He took one more look at me and sprinted down the corridor. He stole anything I had left with him until I felt like the very chunks of my body had been ripped out.


	3. Chapter 3

My house was a cage; there was no place in it where I could be myself. My parents acted as though every aspect of me was fragile as a glass plate. Maybe it was? The doctors had deduced that I was going to have lifelong problems with my health because of the damage _he _caused me. I could never drink alcohol or smoke; I had to keep healthy and begin to eat more slowly. There were a lot of regulations I had to follow to even get out of the house. I might not even be able to have children. Jonathon didn't ever bring up what he had said to me that night and even my room was a reminder of a perfectly ordinary life I could never have.

The only time I had felt comfortable was when Jonathon decided to help me catch up on all the good films I had missed. I hadn't got any of the references in the films and I didn't have the attention span to try and follow the plot but, spending time with Jonathon like this was like taking a breath of clean air after living lifetime in the gutters.

But, Jonathon couldn't dedicate all his time to me.
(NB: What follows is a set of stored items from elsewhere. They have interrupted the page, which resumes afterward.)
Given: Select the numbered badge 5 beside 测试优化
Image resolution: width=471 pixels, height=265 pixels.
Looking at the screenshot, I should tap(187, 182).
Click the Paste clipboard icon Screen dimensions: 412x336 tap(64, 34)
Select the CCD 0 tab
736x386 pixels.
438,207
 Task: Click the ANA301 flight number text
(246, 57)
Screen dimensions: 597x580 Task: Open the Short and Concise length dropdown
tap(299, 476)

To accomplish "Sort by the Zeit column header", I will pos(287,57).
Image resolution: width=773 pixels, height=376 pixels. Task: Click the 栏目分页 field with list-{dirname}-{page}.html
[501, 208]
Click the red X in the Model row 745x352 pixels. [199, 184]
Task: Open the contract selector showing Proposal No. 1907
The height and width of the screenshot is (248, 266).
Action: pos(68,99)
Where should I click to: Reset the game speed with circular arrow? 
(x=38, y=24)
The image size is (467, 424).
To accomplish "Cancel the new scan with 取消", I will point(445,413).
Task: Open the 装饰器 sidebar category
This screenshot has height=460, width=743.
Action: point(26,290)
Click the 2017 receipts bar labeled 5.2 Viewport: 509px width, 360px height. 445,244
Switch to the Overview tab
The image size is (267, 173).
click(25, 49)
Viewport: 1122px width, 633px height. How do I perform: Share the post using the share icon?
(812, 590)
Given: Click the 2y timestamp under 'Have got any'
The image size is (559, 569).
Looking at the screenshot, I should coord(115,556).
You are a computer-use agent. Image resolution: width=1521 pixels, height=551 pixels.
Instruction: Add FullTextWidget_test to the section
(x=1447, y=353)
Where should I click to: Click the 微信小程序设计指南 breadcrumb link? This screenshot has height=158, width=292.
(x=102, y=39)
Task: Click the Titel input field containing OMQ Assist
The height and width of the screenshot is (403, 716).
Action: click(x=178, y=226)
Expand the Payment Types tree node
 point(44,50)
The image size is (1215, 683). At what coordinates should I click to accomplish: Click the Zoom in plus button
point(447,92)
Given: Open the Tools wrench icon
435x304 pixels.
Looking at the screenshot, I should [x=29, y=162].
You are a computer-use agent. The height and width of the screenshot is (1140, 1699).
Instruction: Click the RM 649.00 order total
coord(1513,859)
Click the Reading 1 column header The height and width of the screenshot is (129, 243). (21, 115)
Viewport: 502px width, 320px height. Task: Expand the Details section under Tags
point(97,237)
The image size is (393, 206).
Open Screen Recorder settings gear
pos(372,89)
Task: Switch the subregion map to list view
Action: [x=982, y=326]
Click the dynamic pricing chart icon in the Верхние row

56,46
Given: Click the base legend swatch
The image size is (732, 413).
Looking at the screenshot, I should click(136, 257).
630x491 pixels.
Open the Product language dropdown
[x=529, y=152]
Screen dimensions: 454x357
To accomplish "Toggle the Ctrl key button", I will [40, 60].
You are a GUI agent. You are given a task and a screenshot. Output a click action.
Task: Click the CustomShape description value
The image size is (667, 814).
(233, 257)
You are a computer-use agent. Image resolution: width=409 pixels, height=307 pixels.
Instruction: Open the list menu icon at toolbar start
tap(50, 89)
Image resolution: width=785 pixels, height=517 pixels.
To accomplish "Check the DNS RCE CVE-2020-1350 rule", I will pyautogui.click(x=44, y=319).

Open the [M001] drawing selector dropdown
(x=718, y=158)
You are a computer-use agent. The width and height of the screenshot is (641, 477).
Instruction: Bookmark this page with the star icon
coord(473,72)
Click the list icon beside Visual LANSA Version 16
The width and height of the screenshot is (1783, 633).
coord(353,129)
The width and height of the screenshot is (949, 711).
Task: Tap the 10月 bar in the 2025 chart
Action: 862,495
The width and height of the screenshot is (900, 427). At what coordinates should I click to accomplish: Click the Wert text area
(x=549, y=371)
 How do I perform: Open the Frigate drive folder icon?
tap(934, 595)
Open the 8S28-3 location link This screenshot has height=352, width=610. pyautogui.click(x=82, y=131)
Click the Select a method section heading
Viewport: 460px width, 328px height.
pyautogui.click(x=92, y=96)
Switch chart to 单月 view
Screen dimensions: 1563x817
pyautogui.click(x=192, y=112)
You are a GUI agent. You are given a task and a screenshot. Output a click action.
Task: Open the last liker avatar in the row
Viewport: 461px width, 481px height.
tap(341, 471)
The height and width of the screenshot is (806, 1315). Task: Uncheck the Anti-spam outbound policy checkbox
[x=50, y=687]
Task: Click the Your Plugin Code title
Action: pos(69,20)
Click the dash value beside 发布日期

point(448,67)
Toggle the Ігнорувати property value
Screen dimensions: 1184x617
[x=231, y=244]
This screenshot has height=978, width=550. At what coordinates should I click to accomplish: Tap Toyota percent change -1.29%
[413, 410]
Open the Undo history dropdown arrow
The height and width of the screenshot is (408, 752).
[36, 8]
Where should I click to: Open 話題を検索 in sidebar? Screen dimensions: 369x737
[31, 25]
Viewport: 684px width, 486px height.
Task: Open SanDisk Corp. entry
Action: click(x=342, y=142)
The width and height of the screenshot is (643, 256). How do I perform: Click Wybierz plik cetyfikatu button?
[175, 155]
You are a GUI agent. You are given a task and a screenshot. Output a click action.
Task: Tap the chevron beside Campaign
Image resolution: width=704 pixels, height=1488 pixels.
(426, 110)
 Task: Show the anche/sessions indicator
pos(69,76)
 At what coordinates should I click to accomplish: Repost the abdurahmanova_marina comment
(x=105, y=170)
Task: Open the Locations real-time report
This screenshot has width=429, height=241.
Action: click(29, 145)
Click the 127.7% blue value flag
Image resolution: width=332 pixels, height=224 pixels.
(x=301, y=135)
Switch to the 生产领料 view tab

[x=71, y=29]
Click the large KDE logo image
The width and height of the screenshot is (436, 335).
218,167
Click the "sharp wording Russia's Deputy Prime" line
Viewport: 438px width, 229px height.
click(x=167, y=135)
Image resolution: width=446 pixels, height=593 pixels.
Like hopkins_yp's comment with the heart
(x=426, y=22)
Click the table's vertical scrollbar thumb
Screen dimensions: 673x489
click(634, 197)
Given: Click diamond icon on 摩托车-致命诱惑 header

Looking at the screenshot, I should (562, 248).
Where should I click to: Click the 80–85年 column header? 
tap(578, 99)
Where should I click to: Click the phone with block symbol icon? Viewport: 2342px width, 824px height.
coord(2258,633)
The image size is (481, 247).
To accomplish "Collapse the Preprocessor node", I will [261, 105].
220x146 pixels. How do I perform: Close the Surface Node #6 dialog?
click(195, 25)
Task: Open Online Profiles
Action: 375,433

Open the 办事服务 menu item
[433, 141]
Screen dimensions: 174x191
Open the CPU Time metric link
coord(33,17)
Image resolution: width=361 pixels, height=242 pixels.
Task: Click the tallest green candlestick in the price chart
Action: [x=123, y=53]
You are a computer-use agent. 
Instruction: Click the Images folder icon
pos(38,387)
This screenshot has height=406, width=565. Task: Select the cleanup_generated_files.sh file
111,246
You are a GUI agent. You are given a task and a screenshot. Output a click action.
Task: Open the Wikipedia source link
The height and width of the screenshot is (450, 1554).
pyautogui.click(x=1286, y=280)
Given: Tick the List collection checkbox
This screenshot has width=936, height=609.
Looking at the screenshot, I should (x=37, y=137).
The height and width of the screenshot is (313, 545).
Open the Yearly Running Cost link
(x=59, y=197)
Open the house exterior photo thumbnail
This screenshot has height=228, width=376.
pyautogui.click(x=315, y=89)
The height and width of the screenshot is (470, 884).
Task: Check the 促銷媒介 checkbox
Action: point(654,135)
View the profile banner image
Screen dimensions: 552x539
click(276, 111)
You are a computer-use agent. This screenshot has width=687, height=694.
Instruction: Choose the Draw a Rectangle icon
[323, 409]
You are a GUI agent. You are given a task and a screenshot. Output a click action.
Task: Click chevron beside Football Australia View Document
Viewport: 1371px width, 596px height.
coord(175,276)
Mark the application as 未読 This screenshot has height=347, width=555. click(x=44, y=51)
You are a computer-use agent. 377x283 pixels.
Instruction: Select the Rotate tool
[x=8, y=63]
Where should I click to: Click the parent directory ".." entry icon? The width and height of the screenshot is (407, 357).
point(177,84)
He started school within a week and while he was there it felt as though something essential had been taken from me.

Finally, I put my foot down at yet another awkward dinner between the four of us.

"I want to start school." I declared in my raspy voice. Mum's face reddened at the thought.

"Are you sure about that, darling? I don't think that-"

"I'm certain, I'm tired of being stuck in this house," I cut her off.

"She could come to school with me," Jonathon suggested.

"I don't know-" Mum complained.

"Jocelyn, I think it might be a good idea. She's getting back into the world, isn't that what we want?" Luke added.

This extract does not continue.